*** Extracted records Section Begins ***

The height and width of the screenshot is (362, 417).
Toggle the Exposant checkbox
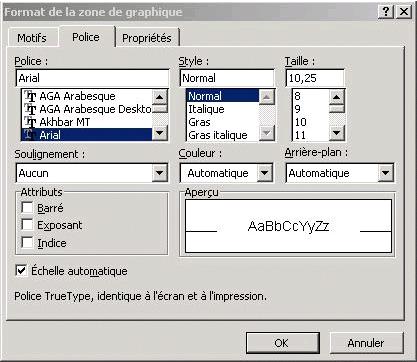click(27, 225)
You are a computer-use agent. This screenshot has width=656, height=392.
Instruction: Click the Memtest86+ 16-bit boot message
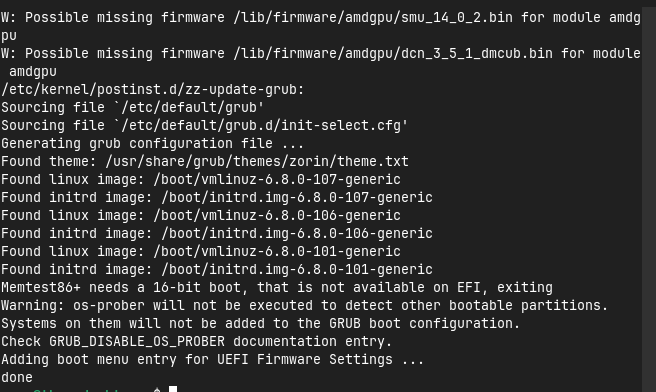point(277,287)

*** Extracted records Section Ends ***

(Your assignment):
Type out the data above once more, exactly, with no images included.

(Exercise output):
The height and width of the screenshot is (362, 417).
Toggle the Exposant checkbox
click(27, 225)
You are a computer-use agent. This screenshot has width=656, height=392.
Instruction: Click the Memtest86+ 16-bit boot message
point(277,287)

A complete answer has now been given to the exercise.